● **Text block**:
::::
Elementary Program (Grades 1-6)
Students between 6 – 12 years of age are entering a new stage of development. The absorbent mind of the younger child is evolving into a conscious mind. Elementary students are interested in reasons, explanations, and the perspective of time; they love grand ideas and lofty concepts— the bigger, the better. They are eager to explore.
Students of elementary age have developed a sure sense of what is real and now enjoy using their imaginations to explore things that they cannot experience concretely, such as other cultures or big ideas. The concrete, manipulative work of the pre-school Casa program naturally gives way to more abstract, intellectual work.
Elementary students are also more aware of their peers, community, and global issues. They are less focused on physical order and more interested in a moral sense of order. They have a strong sense of justice, fairness and rules.
Elementary students are interested in working in groups and often display a “herd instinct.” They associate with others not merely for the sake of company, but in some sort of organized activity. A leader is chosen and obeyed, and a strong group is formed. The multi-age Montessori Elementary classroom encourages this social development and the adult moderates the process.
In addition to a classroom and a method of teaching that encourages cooperation and exploration, the international Elementary Montessori curriculum taps into the natural sensitivities of this age to create an energy that animates Elementary education. Each year five great stories are told in a dramatic fashion in order to create a framework of information to which students will add detail and understanding throughout their elementary years. The story of the beginning of the universe, of life on the Earth, of human life and of the great human creations of language, mathematics and science create a broad framework that invites students to explore all the traditional curriculums (the sciences, history and geography, as well as mathematics and language) creating greater depths of understanding each year.
::::
● **Data**:
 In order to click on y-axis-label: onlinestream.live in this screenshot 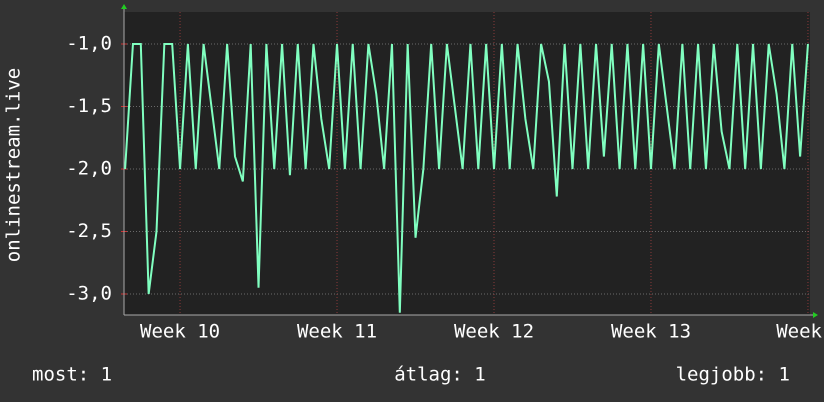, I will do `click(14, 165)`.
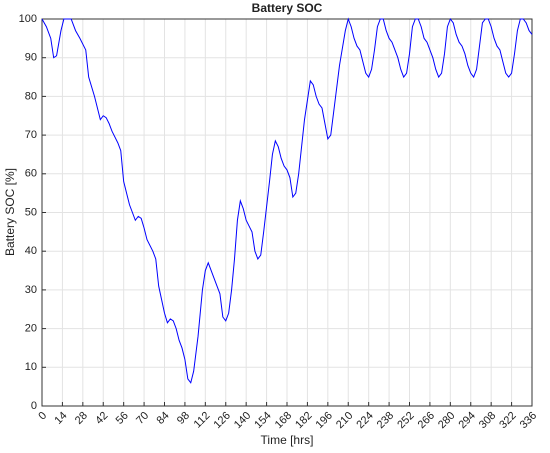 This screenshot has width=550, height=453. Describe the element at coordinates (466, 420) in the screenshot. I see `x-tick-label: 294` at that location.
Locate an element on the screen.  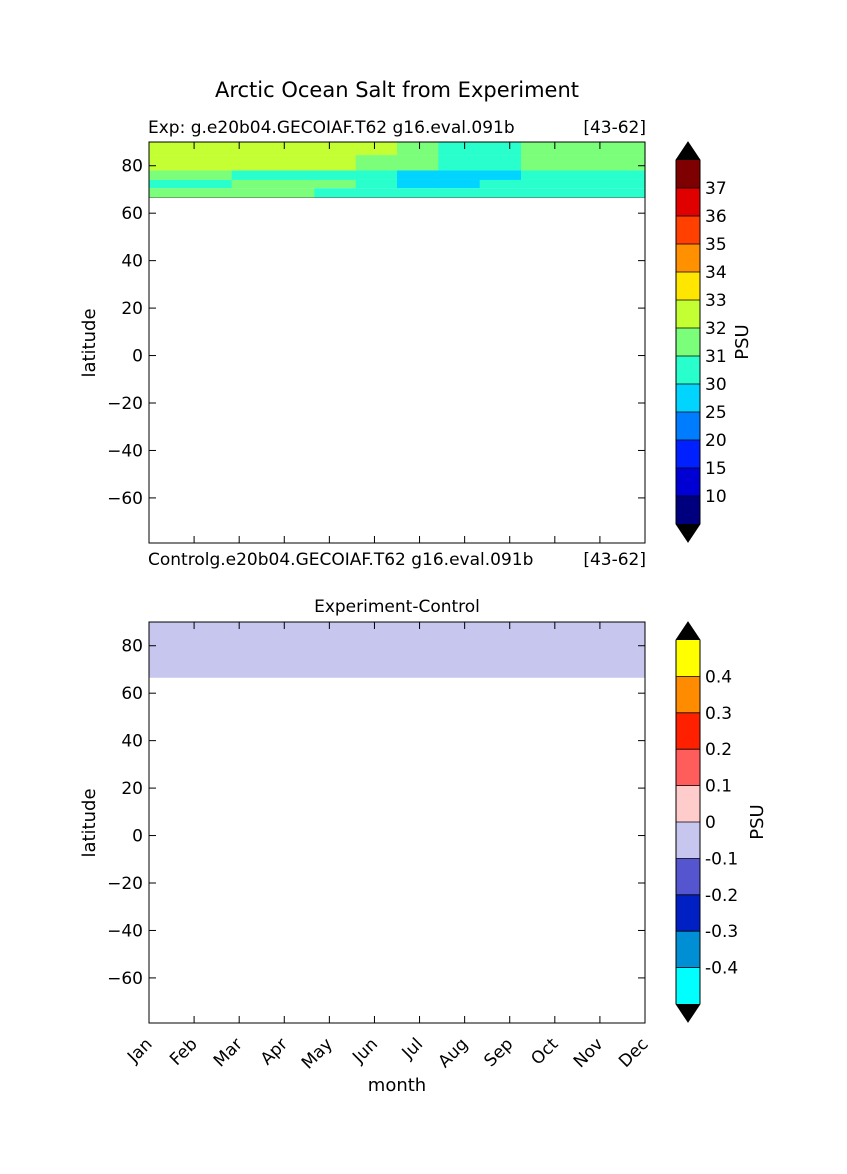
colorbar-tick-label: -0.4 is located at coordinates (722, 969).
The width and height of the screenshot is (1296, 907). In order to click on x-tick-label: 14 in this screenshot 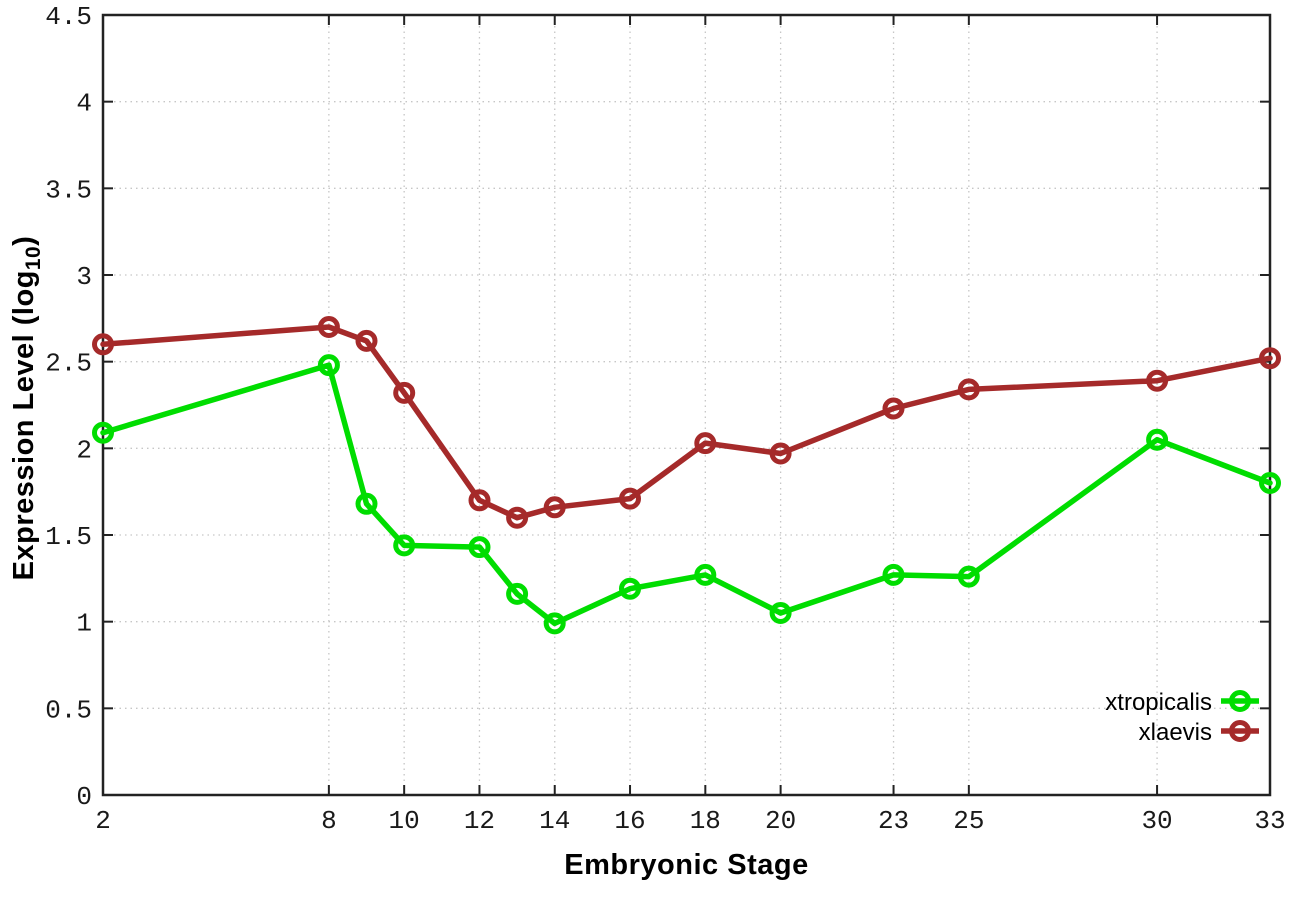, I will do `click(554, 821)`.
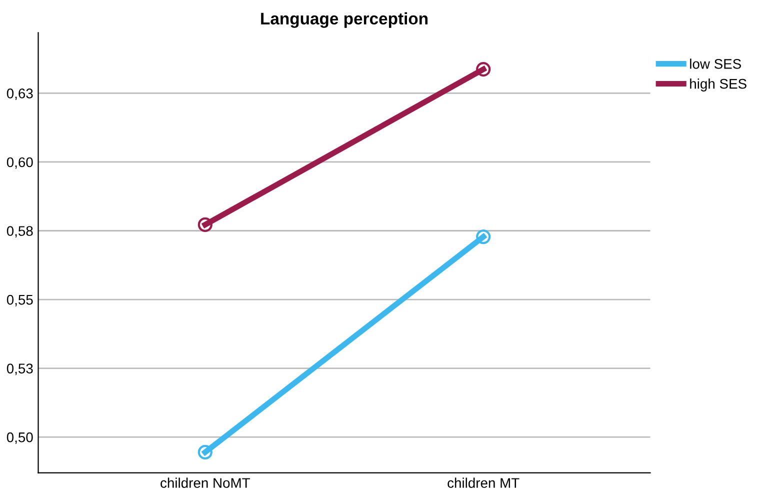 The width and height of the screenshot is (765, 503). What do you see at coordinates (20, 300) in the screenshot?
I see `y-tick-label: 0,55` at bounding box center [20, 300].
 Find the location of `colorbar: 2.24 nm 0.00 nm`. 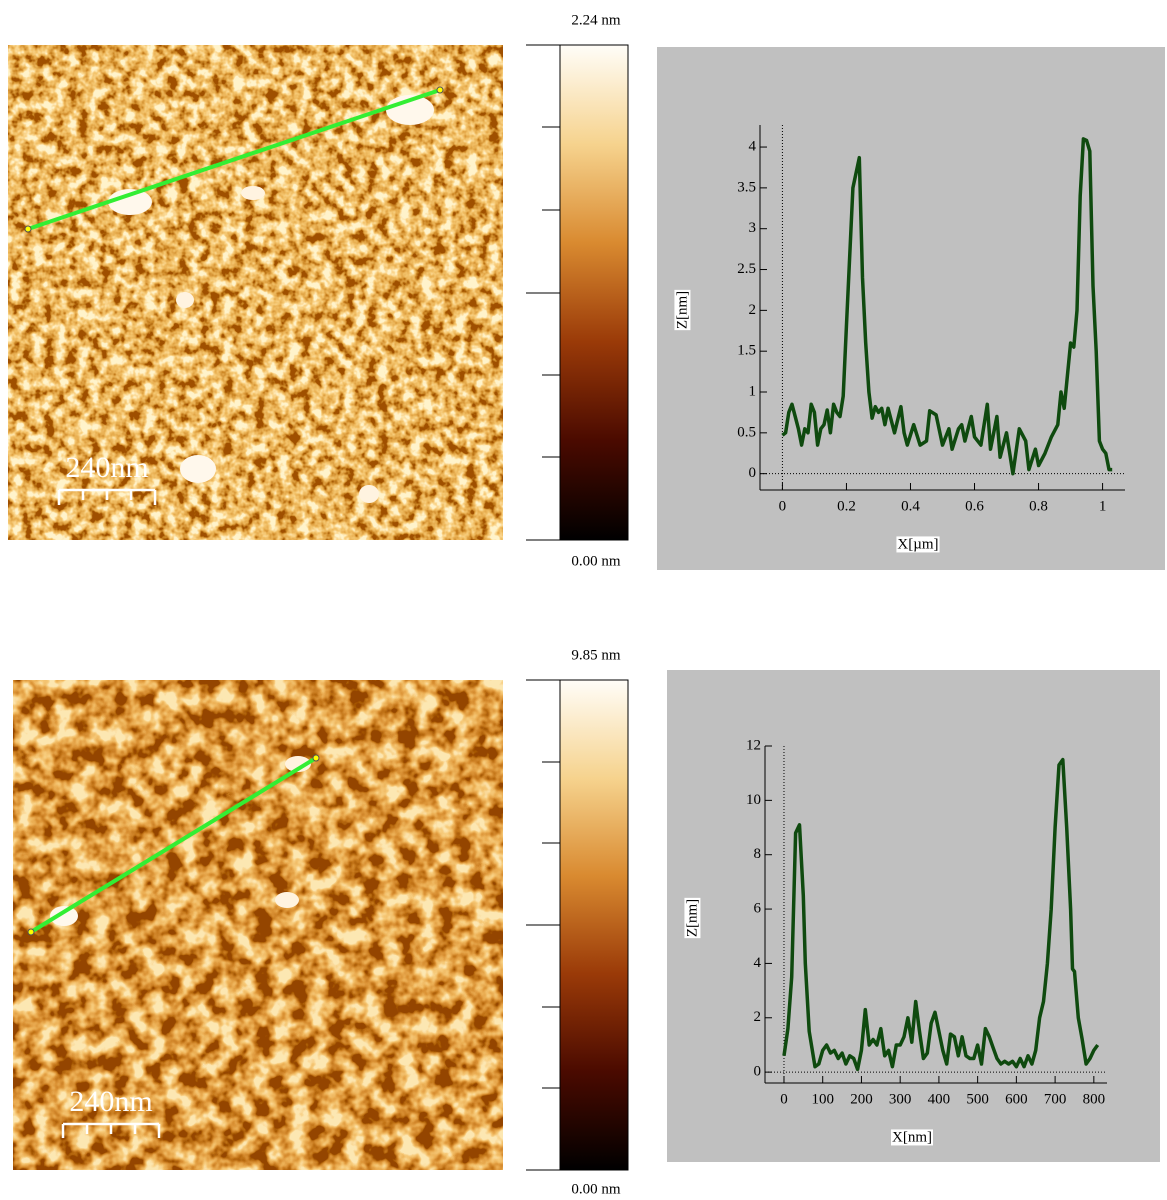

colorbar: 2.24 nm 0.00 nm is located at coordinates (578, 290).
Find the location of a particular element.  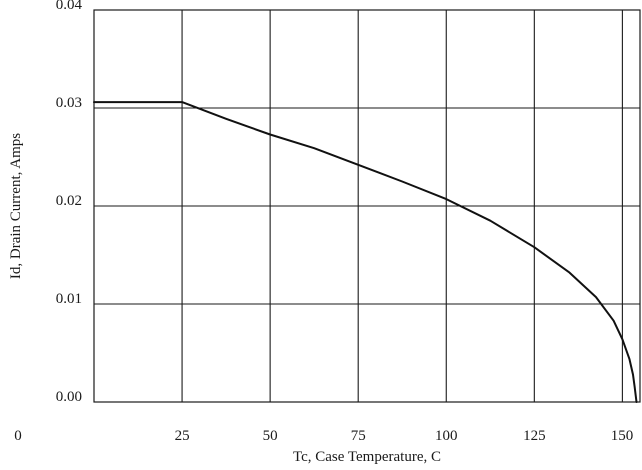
::::
● **Activity list**:
1. Write out the part of the Elementary Program text starting at "In addition to" and ending at "understanding each year.".
2. According to the Elementary Program text, what are elementary students more aware of? List every item it names.
The rows are not used in this exercise.

● **Solution list**:
1.
In addition to a classroom and a method of teaching that encourages cooperation and exploration, the international Elementary Montessori curriculum taps into the natural sensitivities of this age to create an energy that animates Elementary education. Each year five great stories are told in a dramatic fashion in order to create a framework of information to which students will add detail and understanding throughout their elementary years. The story of the beginning of the universe, of life on the Earth, of human life and of the great human creations of language, mathematics and science create a broad framework that invites students to explore all the traditional curriculums (the sciences, history and geography, as well as mathematics and language) creating greater depths of understanding each year.

2.
- peers
- community
- global issues